As a starter for 10 there might still be a RNAS Cranwell...
Quick wiki search chucked this interesting snippet up
"Urgently required Sopwith 1½ Strutter two-seaters had to be transferred from the planned RNAS strategic bombing force to RFC squadrons on the Western Front because the Sopwith firm were contracted to supply the RNAS exclusively. In fact this situation continued - although most of Sopwith's post-1915 products were not designed specifically as naval aircraft. Thus RNAS fighter squadrons obtained Sopwith Pup fighters months before the RFC - and then replaced these first with Sopwith Triplanes and then Camels while the hard-pressed RFC squadrons soldiered on with their obsolescent Pups"
And of course there are the RNAS armoured car sections which provided some influence on the Landships committee!
That explains HAWKER Sea Harriers then........ ;) ;D
Hmmm - you can blame some of it on the RAF/RN merger, but some of the daft pre-war ideas were all the Navy's own. The idea that all fighters needed two seats was one of them, but IIRC, they also concocted a mandatory requirement that ALL naval aircraft, even those which were primarily intended to operate from carriers, had to have a slow-enough stalling speed to be launched from the low-powered cordite catapults on cruisers and the like, which lead to vast wing areas and slow maximum speeds.
You've got to wonder if that wasn't a ploy to get these jumped-up RAF types to drop the whole "all 'planes are our 'planes" attitude though by making it so none of their pilots wanted to fly for the Navy. :wacko:
Still, if the Navy had its own aircraft & had conducted exercises with the RAF as aggressors, would that attitude have continued when RAF bombers were running rings around their fighters?
Okay, it seems the RN was uncomfortable with unprotected carriers that the USN favored. It makes sense for the North Atlantic and Med, sort of. What though, was their thinking for the Pacific? The RN was much more familiar with the IJN that the US was, and certainly would not underestimate their capabilities. Was there much of an idea of carrier task forces in the Pacific? This was where fleet carriers became the new capital ships, and at the beginning of the Pacific war the RN had only one, stationed in the Indian Ocean.
Pre-war, all the Western powers greatly underestimated the Japanese, partly through poor intelligence and partly through sheer, condecending racism. They were regarded as very much a second-rate threat, so whatever worked against a European power "must" work against them.... :banghead: :banghead: :banghead:
In any case, it wasn't at all clear pre-war, even to the Americans and Japanese, that carriers were going to be "the new capital ships". Even the most rabid enthusiasts for them went no further than to suggest that they'd be useful and effective rather than totally dominant.

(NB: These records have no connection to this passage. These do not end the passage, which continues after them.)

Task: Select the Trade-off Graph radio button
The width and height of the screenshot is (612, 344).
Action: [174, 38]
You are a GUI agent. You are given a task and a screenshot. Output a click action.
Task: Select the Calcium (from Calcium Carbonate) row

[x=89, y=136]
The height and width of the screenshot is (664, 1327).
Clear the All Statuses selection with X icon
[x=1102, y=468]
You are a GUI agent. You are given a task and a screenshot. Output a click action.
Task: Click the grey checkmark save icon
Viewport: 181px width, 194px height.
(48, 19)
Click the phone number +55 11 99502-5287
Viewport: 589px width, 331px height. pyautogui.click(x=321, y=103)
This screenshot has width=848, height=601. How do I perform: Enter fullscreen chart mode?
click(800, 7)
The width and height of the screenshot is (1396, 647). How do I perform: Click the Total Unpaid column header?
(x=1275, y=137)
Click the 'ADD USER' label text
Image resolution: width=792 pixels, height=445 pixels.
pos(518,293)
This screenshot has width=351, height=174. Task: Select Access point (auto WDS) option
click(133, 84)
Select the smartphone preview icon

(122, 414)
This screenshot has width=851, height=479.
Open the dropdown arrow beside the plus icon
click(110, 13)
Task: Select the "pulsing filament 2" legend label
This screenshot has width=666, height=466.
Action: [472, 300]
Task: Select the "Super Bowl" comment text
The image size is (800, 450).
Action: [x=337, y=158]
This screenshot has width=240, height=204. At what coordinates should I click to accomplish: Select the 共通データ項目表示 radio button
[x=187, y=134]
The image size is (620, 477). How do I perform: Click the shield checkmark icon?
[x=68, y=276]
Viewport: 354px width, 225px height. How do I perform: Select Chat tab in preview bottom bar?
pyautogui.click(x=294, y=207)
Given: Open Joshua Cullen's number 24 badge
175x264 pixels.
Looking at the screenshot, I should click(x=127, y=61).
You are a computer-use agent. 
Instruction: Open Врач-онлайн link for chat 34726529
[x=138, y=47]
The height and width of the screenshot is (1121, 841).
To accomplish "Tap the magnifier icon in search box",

The capability of shipboard aircraft to sink capital ships at all wasn't really proven until Taranto, and their capability to sink maneuvering ships that returned fire had to wait for Coral Sea for proof.
It was largely a matter of luck that the inter-war treaty system pushed the Japanese and the Americans into building a small number of large carriers to use up battlecruiser hulls that couldn't be completed, in a way that wasn't true for the Royal Navy. Those large carriers then gave them the ability, nay neccessity, to develop techniques for handling large air groups that would pay of so handsomely a few years later. The RN's choice of ships to convert and preference for armoured hangars on new-builds, meant that large air groups wern't an option, so tactical thinking developed along different lines.
That's an interesting point - what if one or more of the G3 battlecruisers (or even Hood and/or her sisters) were were far enough along that the RN ended up with a big Akagi/Lexington type carrier?
Thanks, Weaver. That explains a lot.
Quote from: pyro-manic on February 19, 2012, 06:41:09 AM
That's an interesting point - what if one or more of the G3 battlecruisers (or even Hood and/or her sisters) were were far enough along that the RN ended up with a big Akagi/Lexington type carrier?
I have pieces from two different HMS Hood models that I will be turning into a CV or BB/CV.